The Wildcats’ inability to finish drives isn’t the only reason they’ve lost so many in a row, but it’s unquestionably a significant factor.

The fact that the Wildcats had six drives of 10-plus plays against Oregon is an encouraging sign. They converted 7 of 15 third downs — easily their best performance of the season in that area.

Arizona entered the Oregon game dead last in the nation in third-down conversion rate — an inconceivable 20%. The Wildcats converted nearly as many third downs against the Ducks as they had in the first three games combined (nine).

Fisch also went for it on fourth down four times — and Arizona converted all four. It was no wonder then that the Wildcats established season highs in total plays (88), first downs (31) and time of possession (37:58).

Those numbers also lend credence to Fisch’s decision to anoint Jordan McCloud as the starting quarterback for the foreseeable future. The offense simply has moved better with McCloud at the helm. It started on the last drive against NAU — a seven-play, 85-yard march that ended in a touchdown.

To measure McCloud’s effectiveness, let’s look at a drives in another way. With McCloud at quarterback, Arizona has had four drives covering 70 or more yards. QB competitors Gunner Cruz and Will Plummer — who each have had at least one start and have appeared in multiple games — have one apiece.

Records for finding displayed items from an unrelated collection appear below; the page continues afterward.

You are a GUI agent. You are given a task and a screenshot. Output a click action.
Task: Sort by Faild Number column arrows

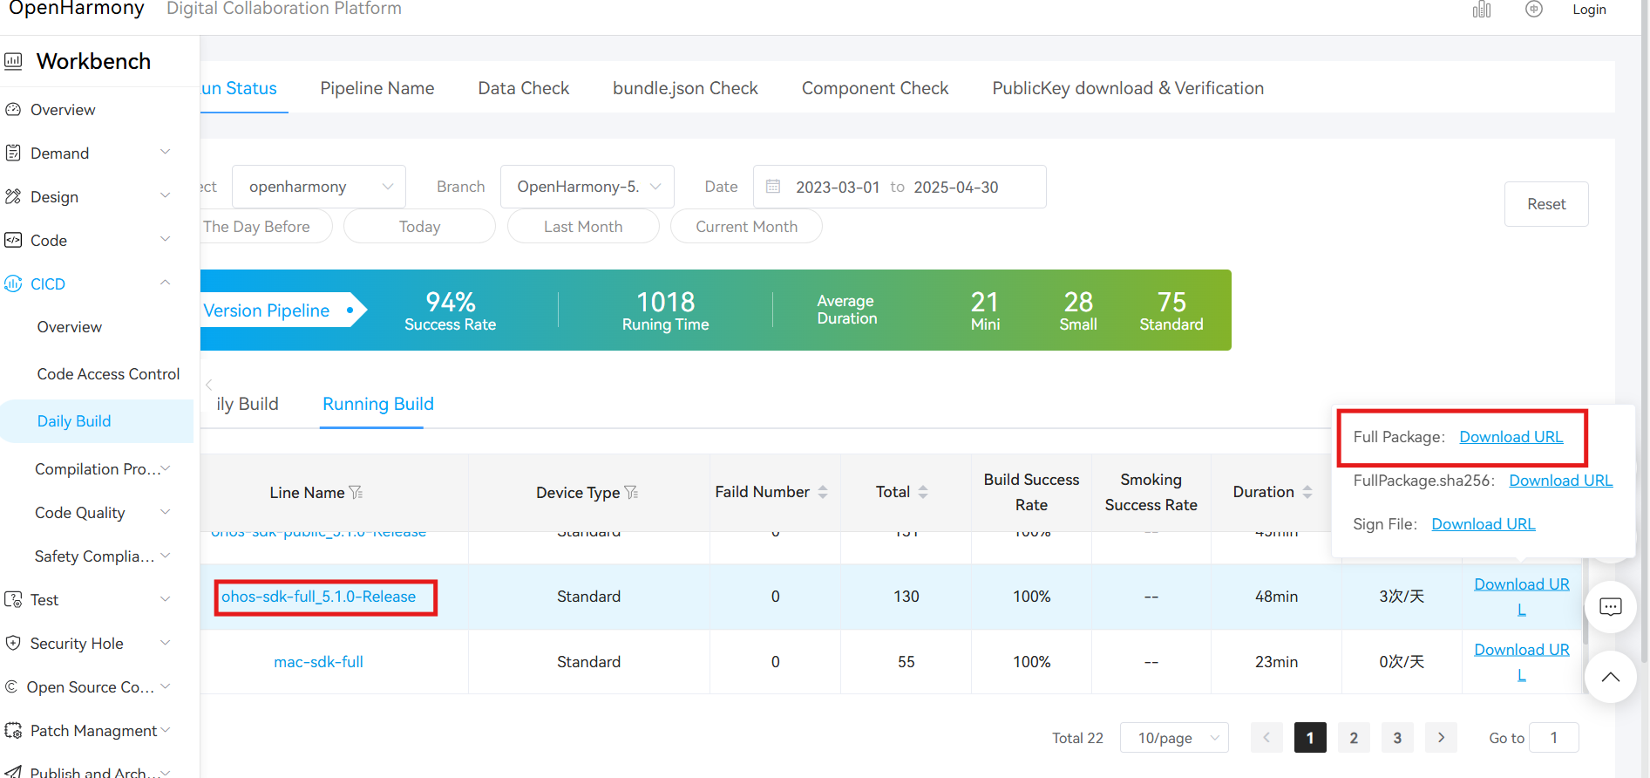(x=822, y=493)
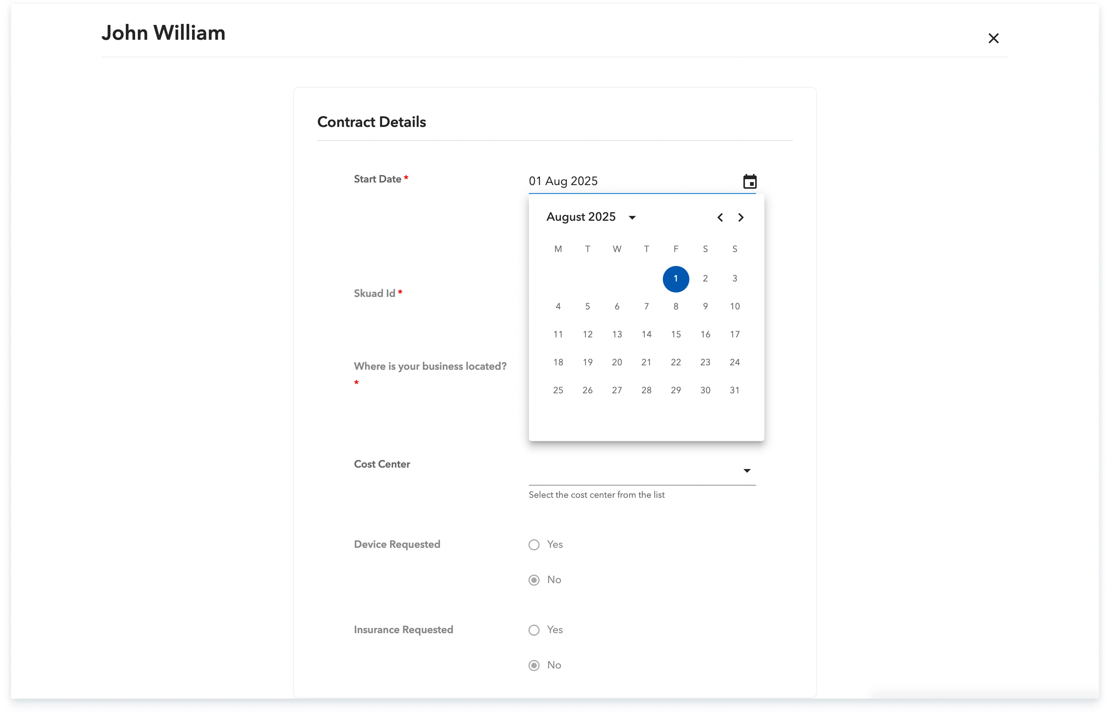
Task: Select August 4 in the calendar
Action: tap(558, 306)
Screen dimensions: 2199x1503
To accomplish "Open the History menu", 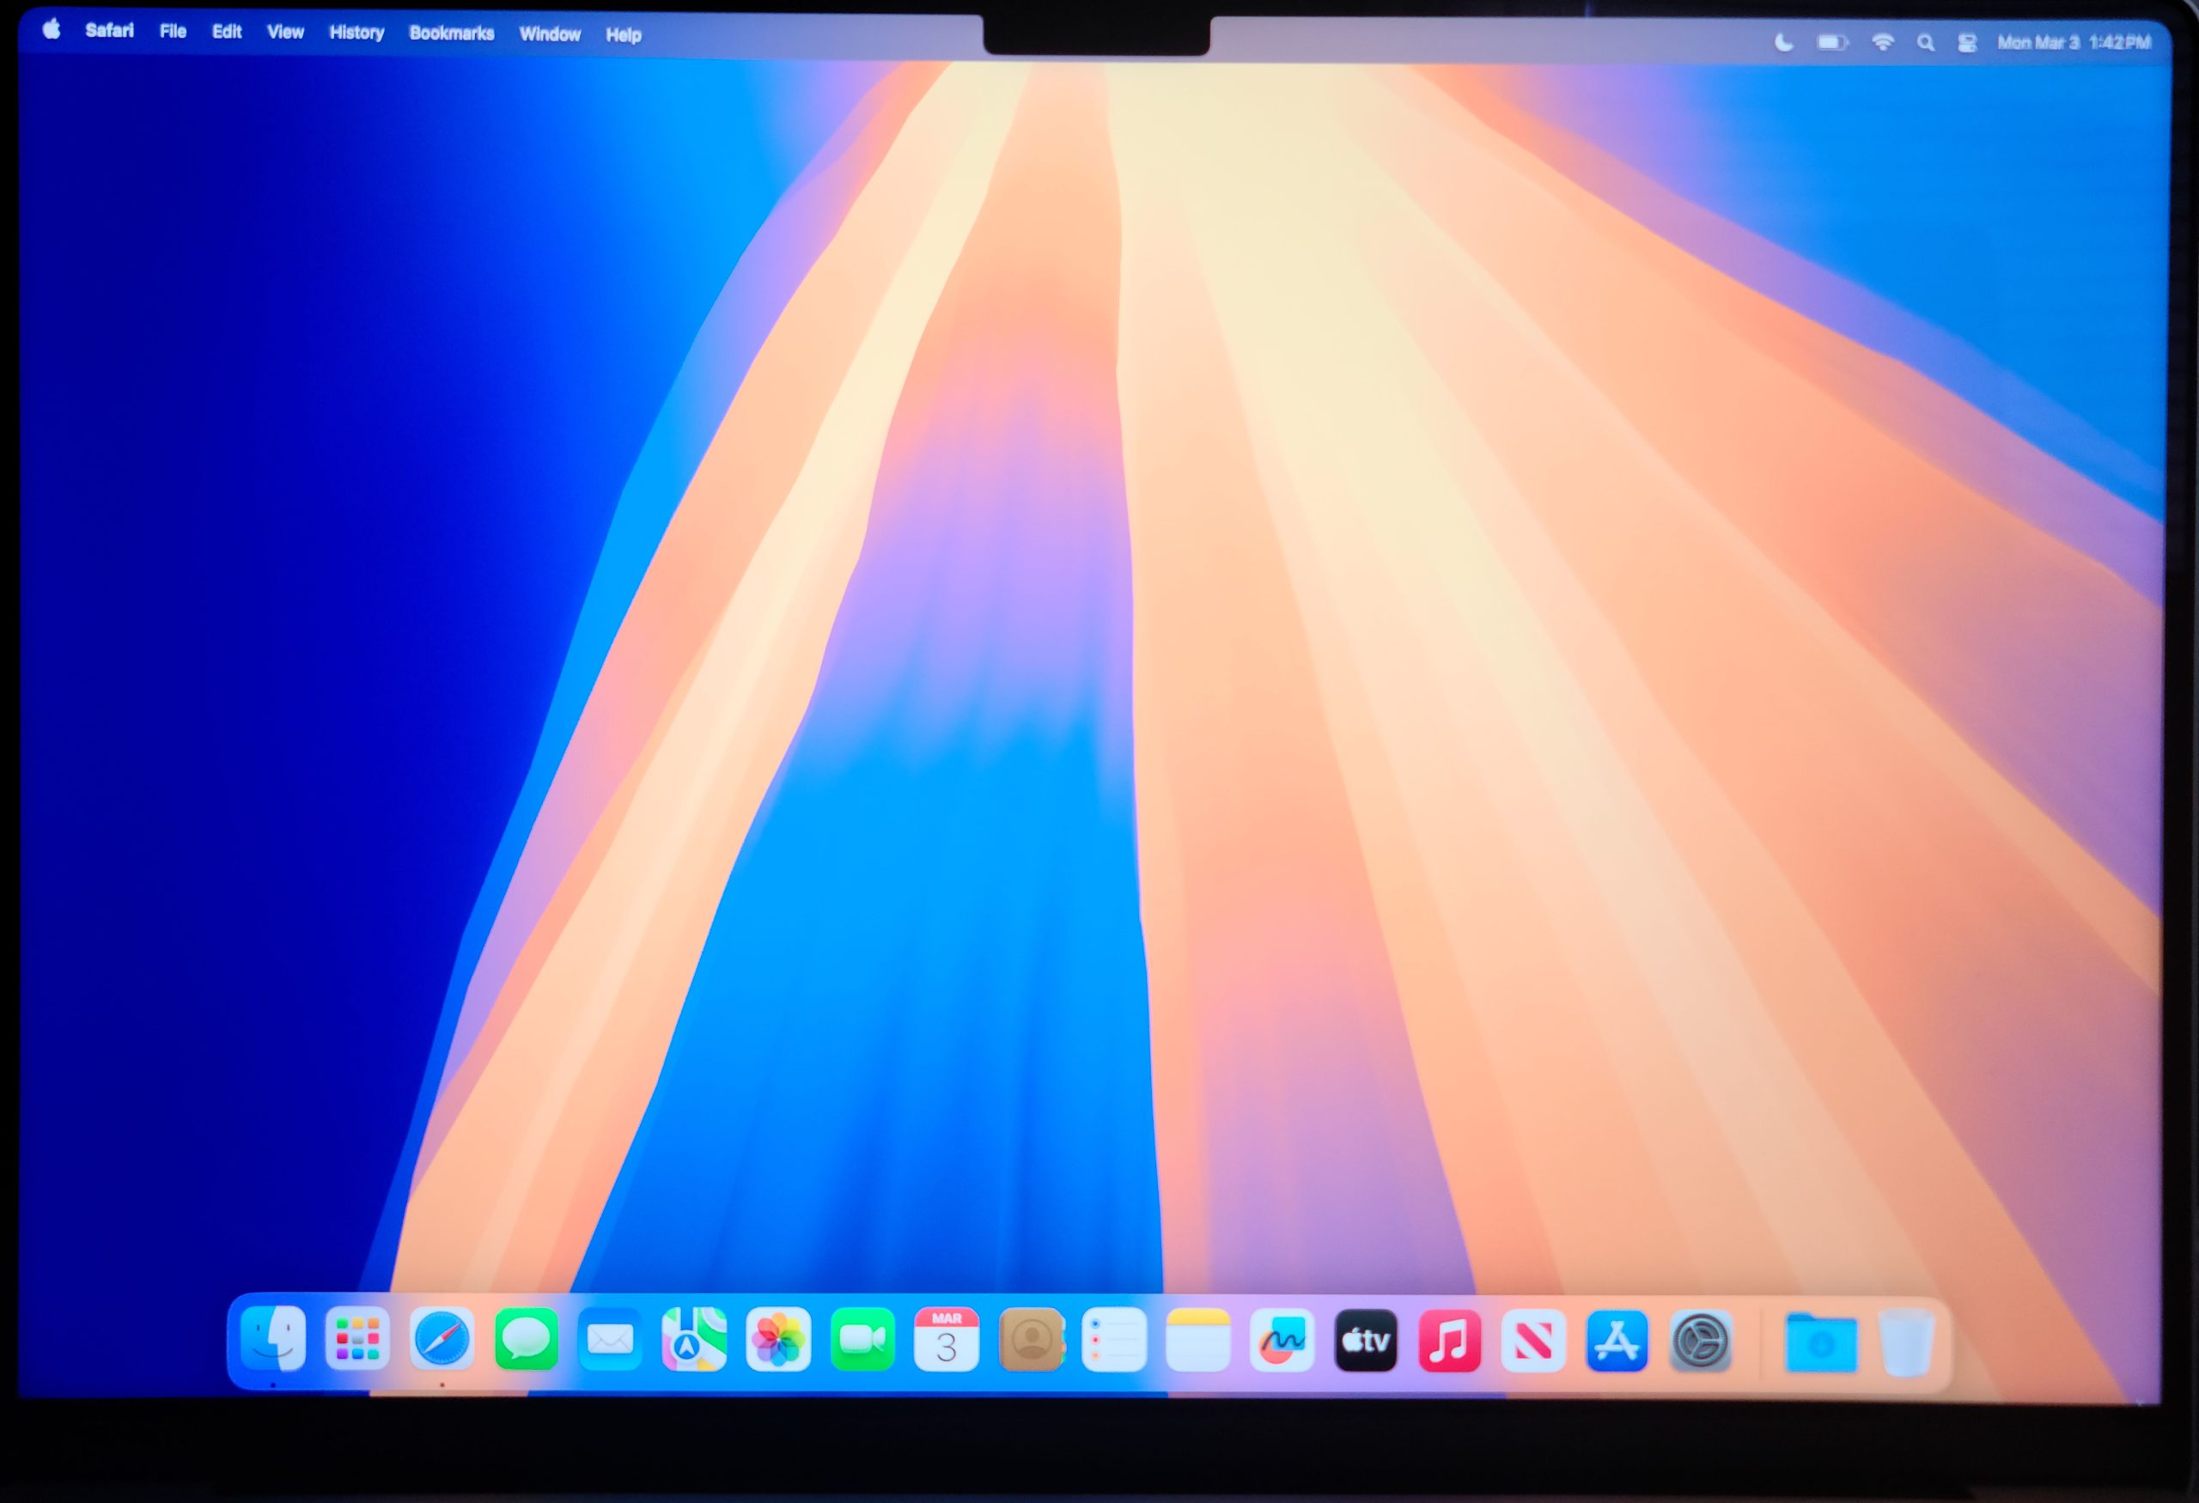I will click(356, 32).
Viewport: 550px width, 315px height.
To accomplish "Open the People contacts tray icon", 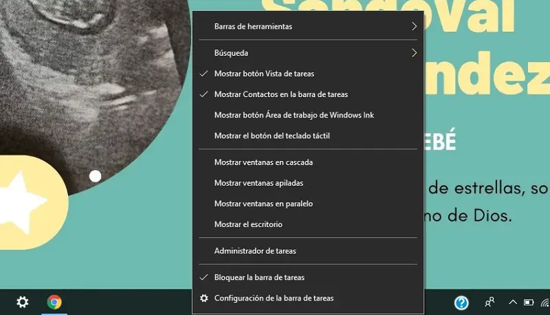I will (490, 302).
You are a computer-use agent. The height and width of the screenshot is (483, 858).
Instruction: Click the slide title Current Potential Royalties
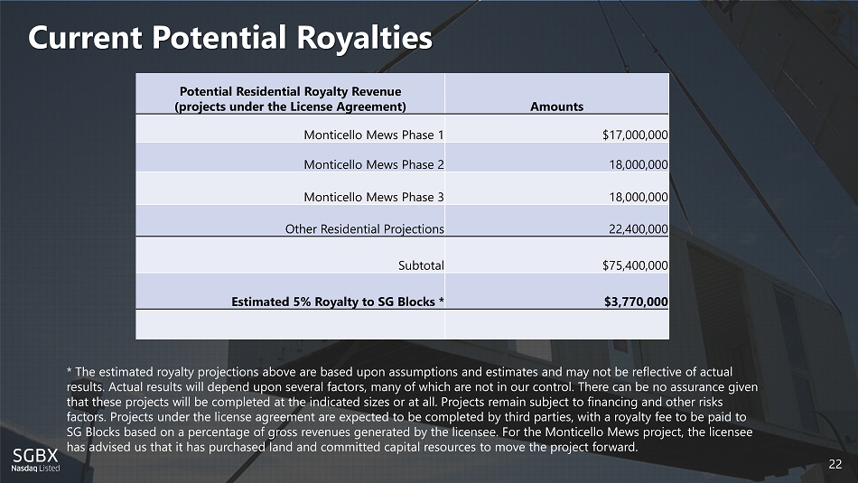[x=230, y=38]
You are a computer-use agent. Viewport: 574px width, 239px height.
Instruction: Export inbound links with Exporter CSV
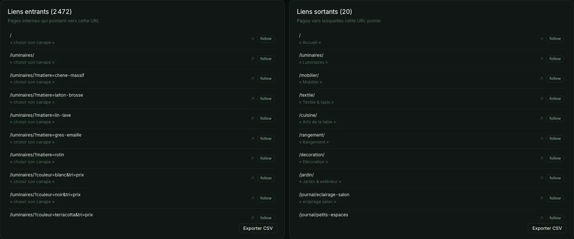(258, 228)
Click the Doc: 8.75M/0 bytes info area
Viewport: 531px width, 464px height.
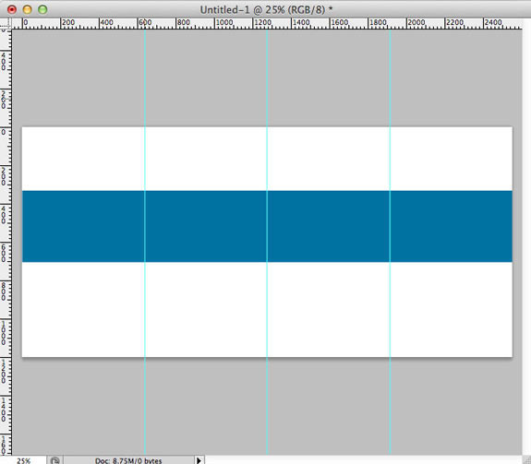(128, 460)
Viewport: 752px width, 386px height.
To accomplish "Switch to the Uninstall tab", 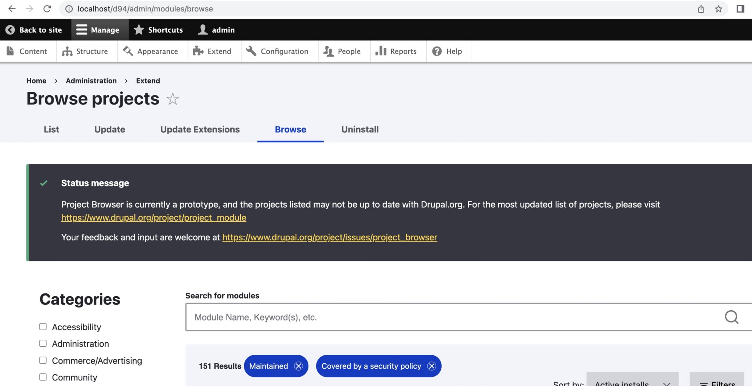I will click(360, 129).
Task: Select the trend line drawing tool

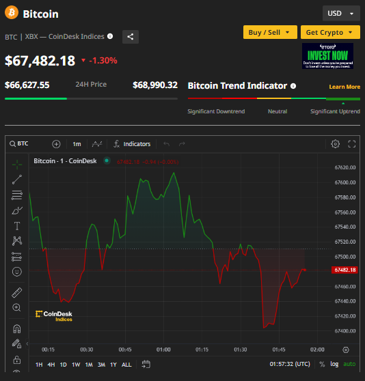Action: 17,180
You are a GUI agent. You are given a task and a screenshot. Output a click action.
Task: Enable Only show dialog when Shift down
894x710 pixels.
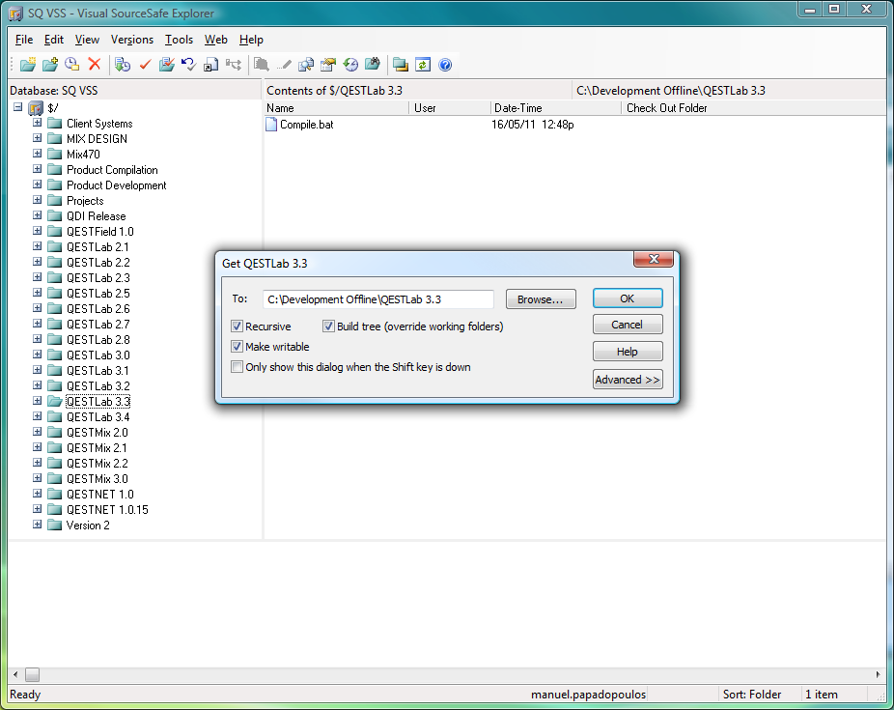point(237,367)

Now, McCloud’s quarterbacking wasn’t the only reason Arizona moved the ball better against Oregon. The Wildcats ran more often and more effectively. Fisch basically flipped his previous run-pass ratio, and Arizona more than doubled its season rushing average.

But there’s no denying McCloud’s role in keeping the chains moving. Arizona converted 11 third and fourth downs. McCloud had a hand in nine of those — four rushes and five passes. They included a pass to Boobie Curry to convert a third-and-13, something the Wildcats pull off with Halley’s Comet-like infrequency.

McCloud also threw five interceptions against the Ducks. Two of those came in the red zone. Both spoiled drives of 10 or more plays.

Eliminating those mistakes has been and will continue to be a focal point as Arizona rests up and prepares for its Oct. 9 Pac-12 home opener against No. 20 UCLA. The Bruins were second in the Pac-12 in overall scoring and tied for 31st in the nation in red-zone touchdown rate entering their game against Arizona State, so matching their efficiency will be essential.